I Stand Here Ironing” is a short fiction piece about a mother being questioned about her daughter. Except it’s not an interview- we don’t ever hear the questions that prompt her responses. Instead, we see the mom’s unfiltered brain jump from memory to memory concerning her raising Emily. This story is interesting because we don’t see the full picture, we only see the bits mom chooses to remember. Surely there are so many more memories in her head, why are we shown these specific ones? What significance do they hold? Ah, slice of life stories.

There are several integral parts to this story that make it compelling to read:

  1. The mothers questioning of herself; this is an excellent vessel that you can utilize to characterize how a person thinks of themselves in the piece. In “I Stand Here Ironing”, it helps emphasize the mothers neurosis towards the particular daughter, Emily, in question.
  2. This is frequently overlooked in fiction but attention to tenses can really play an important role in a story. Almost all of this story is presented in past tense. But there is one scene near the end where the mother is called back to reality by her crying son. This moment is jarring, but I liked it a lot. It was such an abrupt jolt from the mom’s dream like state.
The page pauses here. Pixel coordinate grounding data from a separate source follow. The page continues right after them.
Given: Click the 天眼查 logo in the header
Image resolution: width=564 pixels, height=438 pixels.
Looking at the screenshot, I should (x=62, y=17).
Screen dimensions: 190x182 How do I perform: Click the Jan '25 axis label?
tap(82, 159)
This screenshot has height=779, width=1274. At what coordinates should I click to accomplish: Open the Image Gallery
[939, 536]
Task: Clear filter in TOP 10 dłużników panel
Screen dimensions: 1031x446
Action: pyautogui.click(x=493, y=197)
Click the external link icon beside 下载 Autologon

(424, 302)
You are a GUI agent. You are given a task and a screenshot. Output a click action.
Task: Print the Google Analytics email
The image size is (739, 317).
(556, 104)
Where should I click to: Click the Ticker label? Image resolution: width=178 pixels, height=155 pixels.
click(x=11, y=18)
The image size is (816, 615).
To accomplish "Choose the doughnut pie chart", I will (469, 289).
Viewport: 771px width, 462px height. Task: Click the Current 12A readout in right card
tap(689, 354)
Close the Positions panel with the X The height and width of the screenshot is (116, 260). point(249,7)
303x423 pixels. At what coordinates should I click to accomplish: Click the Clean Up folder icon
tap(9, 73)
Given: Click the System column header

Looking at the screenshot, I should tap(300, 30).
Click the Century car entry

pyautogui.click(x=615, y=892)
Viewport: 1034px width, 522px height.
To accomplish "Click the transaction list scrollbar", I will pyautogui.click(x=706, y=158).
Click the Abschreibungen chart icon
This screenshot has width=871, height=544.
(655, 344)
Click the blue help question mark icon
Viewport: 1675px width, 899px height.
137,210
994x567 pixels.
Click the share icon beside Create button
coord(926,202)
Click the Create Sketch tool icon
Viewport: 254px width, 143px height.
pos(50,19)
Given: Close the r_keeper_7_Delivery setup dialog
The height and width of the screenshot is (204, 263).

  3. Comparing. Not directly in the story, but the mother does it. Which is enjoyable for the reader to watch as she struggles with her past decisions on how each kid of hers was raised. All of them are compared to Emily.
  4. One thing I personally really liked ( I know it drives some people crazy) is the lack of new speaker, new paragraph. I know its generally a formality, but here it was a stylistic choice. It changes how the writing is read! For me, it made the actual dialogue less important, and instead emphasized tone of the dialogue and what what was being said means to the narrator.
  5. Another thing that really struck me was the ever present opinion of others surrounding the mom. We get opinions form an old man, pregnancy books, day care people, school workers and officials as well as other parents. And we see how these things change her actions.